Portrait of Dr. CarcassonProfessor Martín Carcasson essay published in National Civic Review

Professor Martín Carcasson, also the founder and director of the Center for Public Deliberation, has published the essay “The Case for Principled Impartiality in a Hyper-partisan World” in National Civic Review.

Built on Carcasson’s work with students and community members constructing communication practices that sustain democracy, this essay is designed to spark better and more productive conversations about how to think about neutrality in hyper-polarized times.

Abstract:

As our country continues to polarize and the hyper-partisanship of our national system filters down more and more to our local communities, practitioners in a number of fields that have some sort of inherent tie to concepts like impartiality, neutrality, objectivity, and nonpartisanship—such as journalists, librarians, city/county public managers, teachers, scholars at public institutions, community mediators, and deliberation and public engagement practitioners—are struggling as never before to navigate the natural tensions inherent to the work. Organizations such as the American Library Association have started to explicitly question the notion of neutrality as at best a naïve concept in the face of political realities to at worst a strategic façade that actively supports white supremacy and injustice.

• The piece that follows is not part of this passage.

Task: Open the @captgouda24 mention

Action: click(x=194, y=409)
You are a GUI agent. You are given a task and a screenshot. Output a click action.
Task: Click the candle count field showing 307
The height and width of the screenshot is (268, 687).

In this essay, I lay out the case for a particular conception of impartiality I have developed over the last 15 years of running, the Colorado State University Center for Public Deliberation (CPD), an impartial organization dedicated to helping the community address difficult shared problems productively. My goal in exploring this concept of principled impartiality is to help practitioners and communities better engage the inherent tensions to democratic life in hyper-polarized political environments, particularly at the local level, where partisan interests, bad faith actors, and “conflict entrepreneurs” tend to have less power and influence than they do at the state and national levels, and thus the possibility of quality democratic engagement persists. My argument is based on the belief that hyper-polarization and our inability to engage across perspectives represent the most significant public issue currently. If we do not transform how we engage each other, we will not be able to take on any of the societal challenges we face, because the polarization has undermined the systems we rely on for democratic decision-making to function well. The good news is as we make progress in addressing that issue, we will inherently build community capacity to address all the other challenges more productively. Such progress, however, will clearly require the revitalization and expansion of impartial institutions to pave the way.